# forum layout - section/topic areas...



## J4MES (Jan 11, 2004)

so, i'm new here  and having come from http://www.mx5ocforum.co.uk/index.php can i suggest a similar index of topics - it would enable new members to find information quickly without either a. spending ages looking for stuff b. posting similar questions as already covered...

just my 2p worth...


----------



## scoTTy (May 6, 2002)

How does it differ from this?
http://www.********.co.uk/ttforumbbs/index.php


----------



## kmpowell (May 6, 2002)

J4MES said:


> so, i'm new here  and having come from http://www.mx5ocforum.co.uk/index.php can i suggest a similar index of topics - it would enable new members to find information quickly without either a. spending ages looking for stuff b. posting similar questions as already covered...
> 
> just my 2p worth...


WAY WAY WAY too many boards IMO. The reason this forum is so popular and succesful is its simplicity to use and ease of navigation making it a close nit community. If you break it down like that you end up with too much diversification, lost navigation, topics with only 1 answer and a general feeling of isolation.

All IMHO of course.


----------



## J4MES (Jan 11, 2004)

like i said, just my 2p worth - scoTTy, can you really not see the difference?

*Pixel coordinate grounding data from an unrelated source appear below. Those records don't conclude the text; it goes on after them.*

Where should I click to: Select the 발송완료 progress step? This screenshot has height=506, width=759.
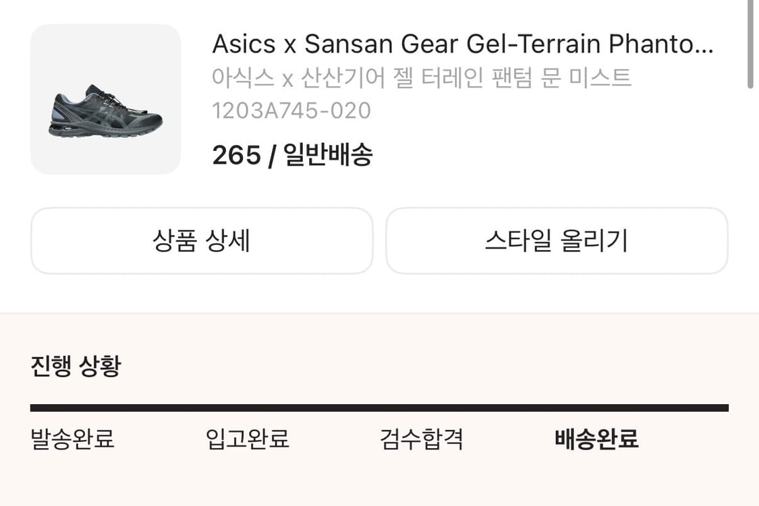[x=73, y=439]
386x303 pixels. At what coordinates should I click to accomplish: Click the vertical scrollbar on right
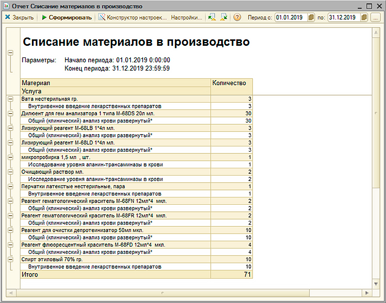click(x=377, y=110)
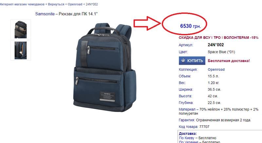Click the Samsonite brand link in title
Screen dimensions: 262x143
click(45, 14)
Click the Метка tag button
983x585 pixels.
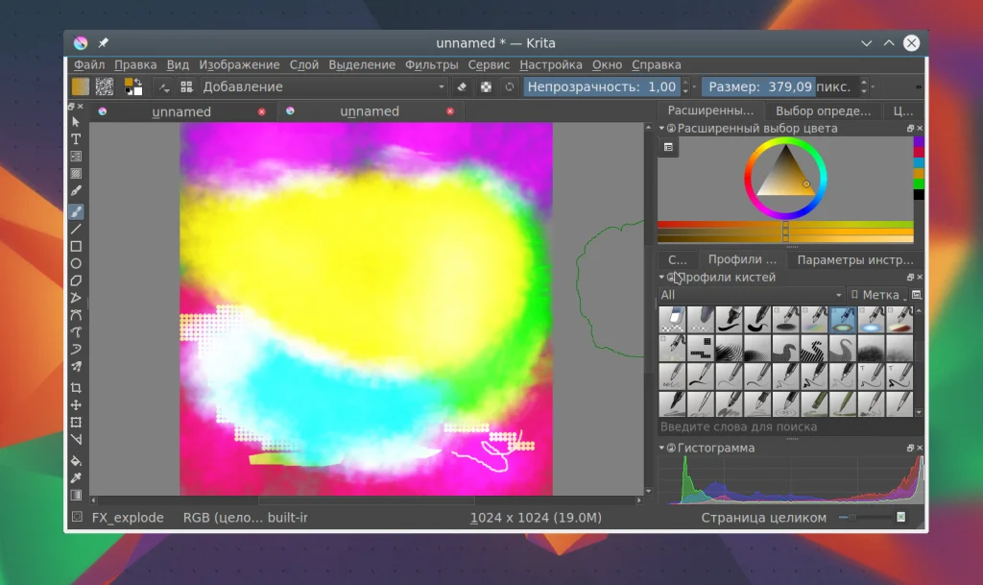(x=878, y=295)
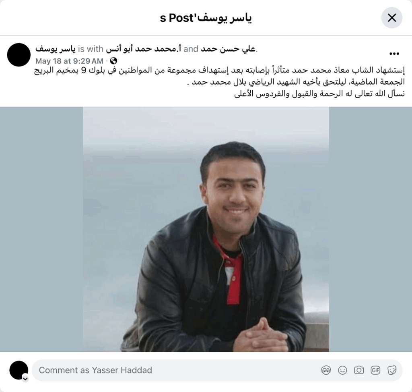Click the Arabic post caption text
Screen dimensions: 412x392
click(220, 82)
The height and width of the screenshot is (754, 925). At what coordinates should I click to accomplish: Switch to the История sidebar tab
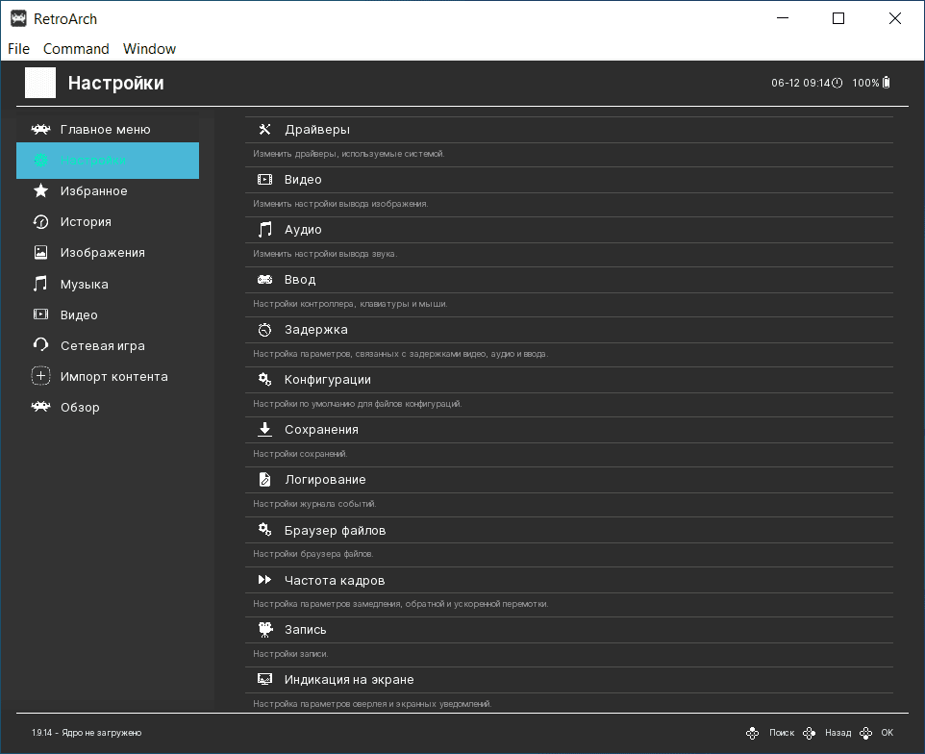(86, 222)
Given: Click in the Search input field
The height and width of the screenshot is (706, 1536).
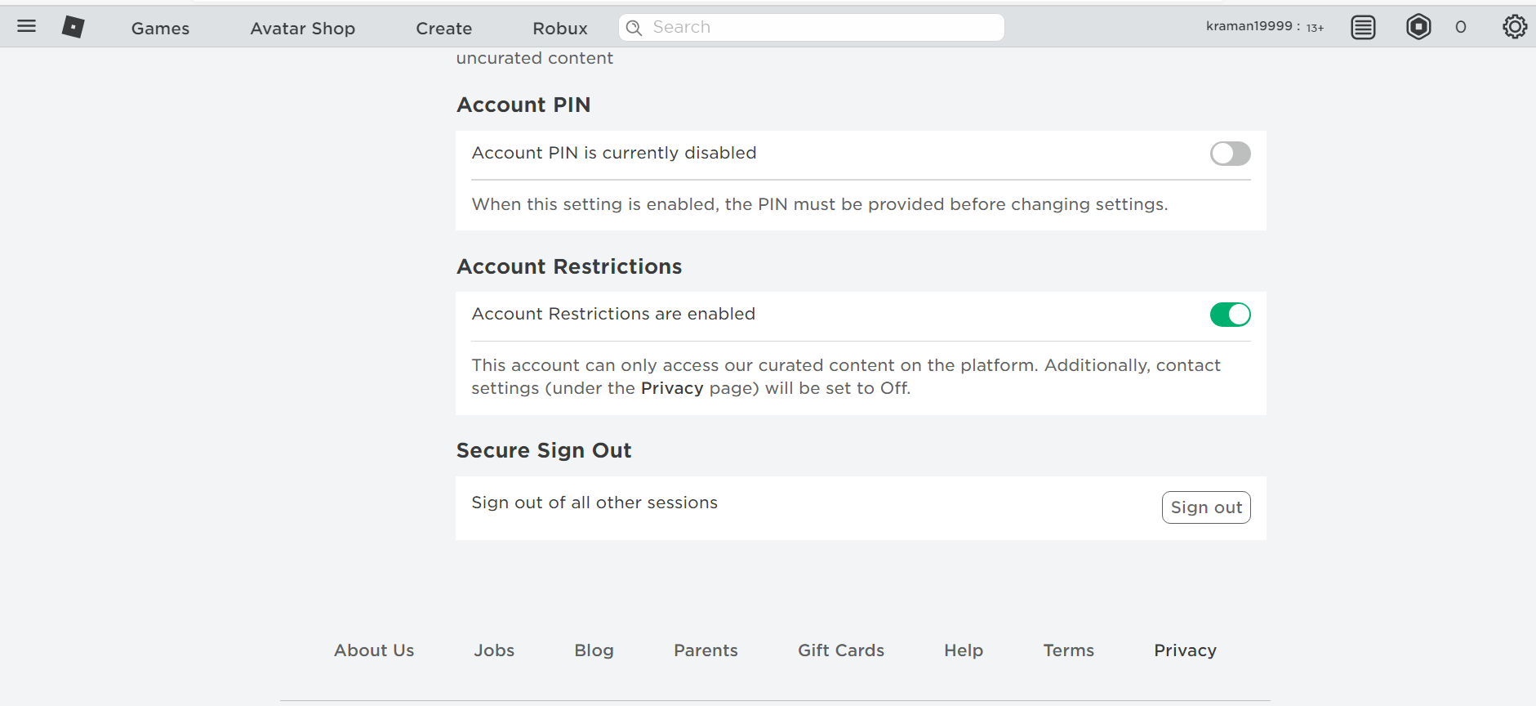Looking at the screenshot, I should click(x=825, y=28).
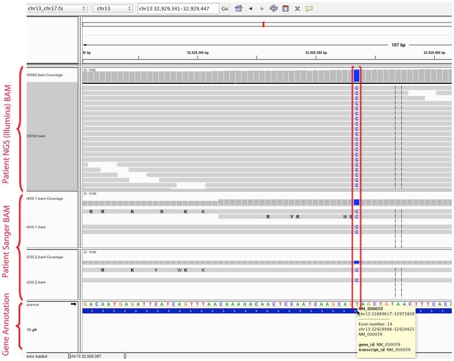This screenshot has width=454, height=361.
Task: Click the resize tracks to fit icon
Action: tap(297, 9)
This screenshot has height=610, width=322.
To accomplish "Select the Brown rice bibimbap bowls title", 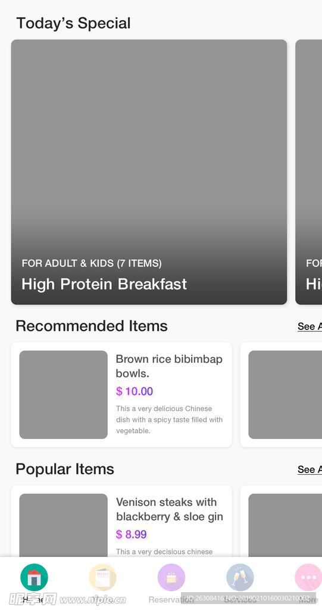I will pyautogui.click(x=169, y=366).
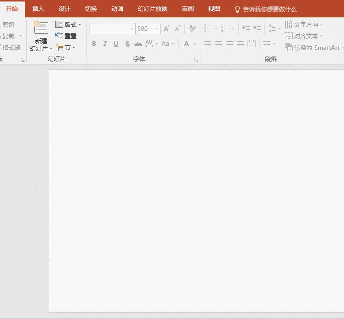Center-align the paragraph text
344x319 pixels.
click(218, 44)
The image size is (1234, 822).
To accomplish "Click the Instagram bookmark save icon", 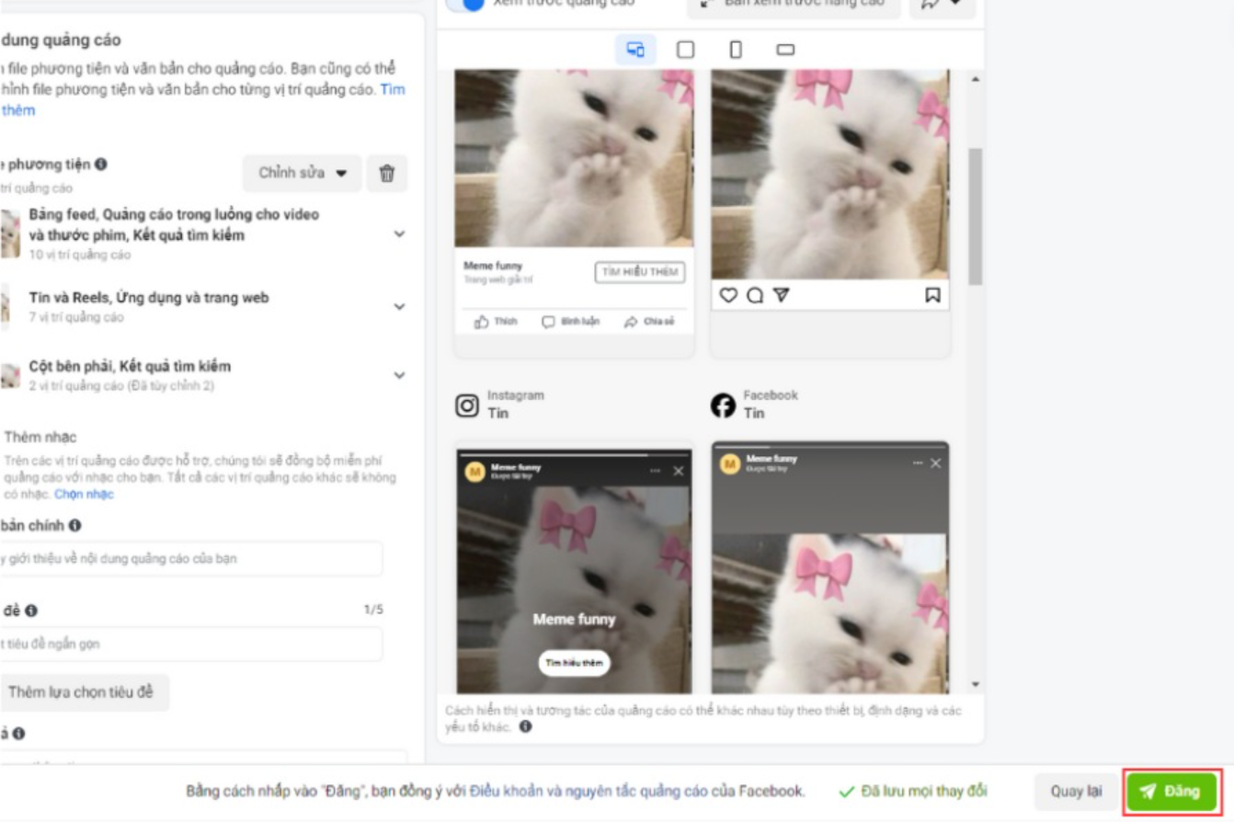I will click(x=932, y=295).
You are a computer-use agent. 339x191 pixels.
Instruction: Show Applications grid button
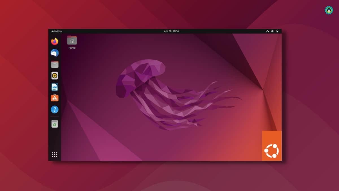(x=55, y=154)
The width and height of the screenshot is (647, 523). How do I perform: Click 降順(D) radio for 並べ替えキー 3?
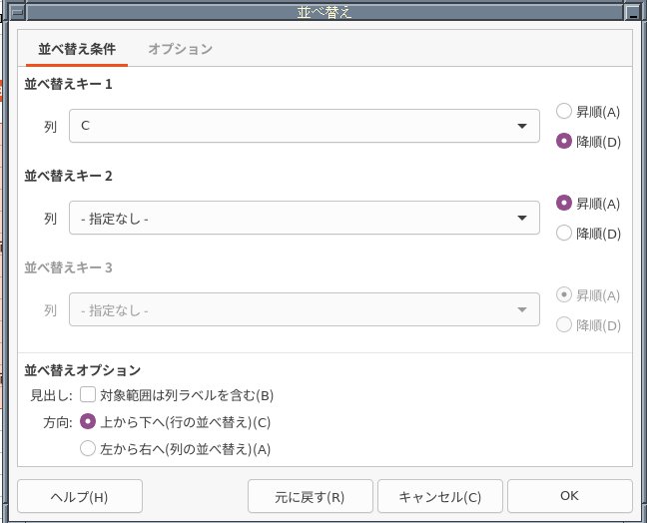click(564, 325)
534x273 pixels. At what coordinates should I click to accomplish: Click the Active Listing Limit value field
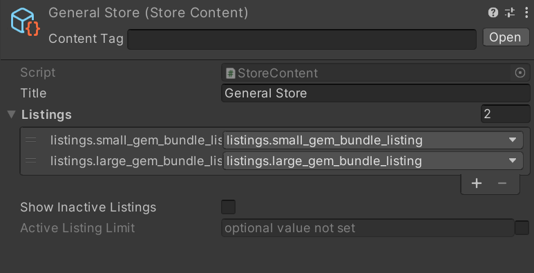click(x=368, y=227)
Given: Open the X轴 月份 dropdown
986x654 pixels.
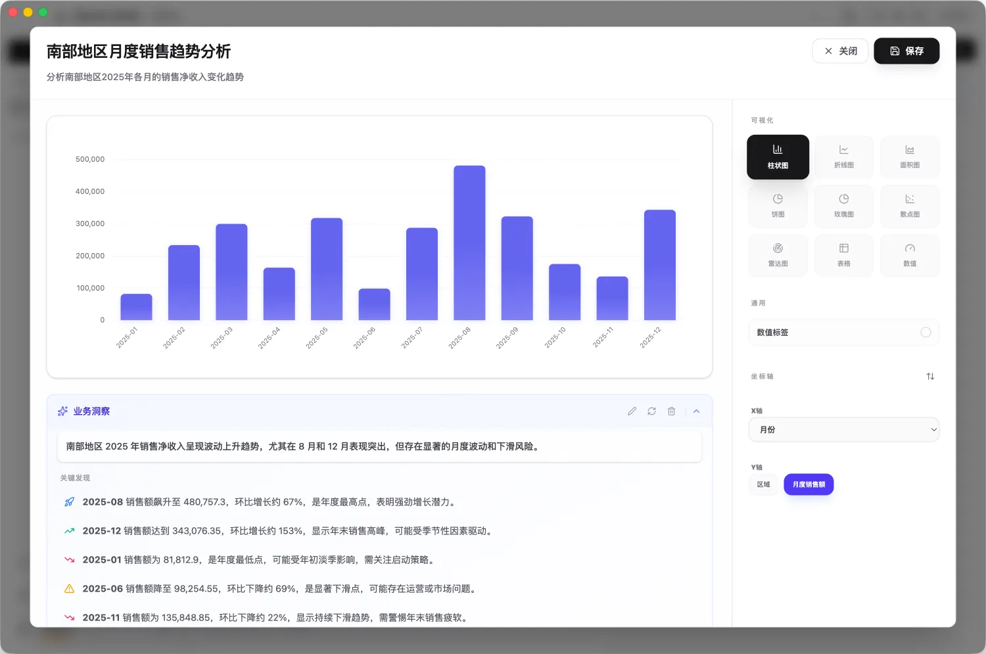Looking at the screenshot, I should [843, 429].
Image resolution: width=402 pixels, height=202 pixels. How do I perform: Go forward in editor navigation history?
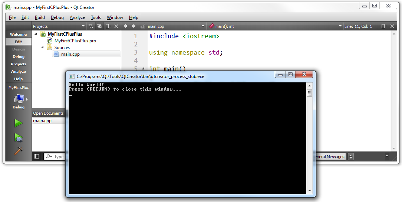point(134,26)
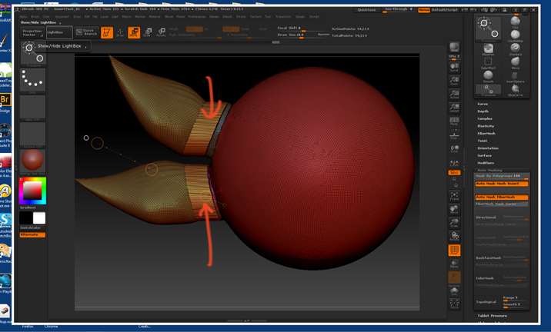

as a member/contributor on 4 car-based forums (scoobynet, mx5oc, club323f, and of course ********) (and one or two others) my opinion is that it helps immensly to dilute the information, especially with regard to technical issues...


----------



## jiggyjaggy (May 27, 2004)

I think its worth having a sticky in the TT forum thread for newbie/obvious/stater posts and questions otherwise you will find the same questions being asked all the time...like dashboard failure etc.


----------



## hiTTchy (Jan 30, 2005)

jiggyjaggy said:


> I think its worth having a sticky in the TT forum thread for newbie/obvious/stater posts and questions otherwise you will find the same questions being asked all the time...like dashboard failure etc.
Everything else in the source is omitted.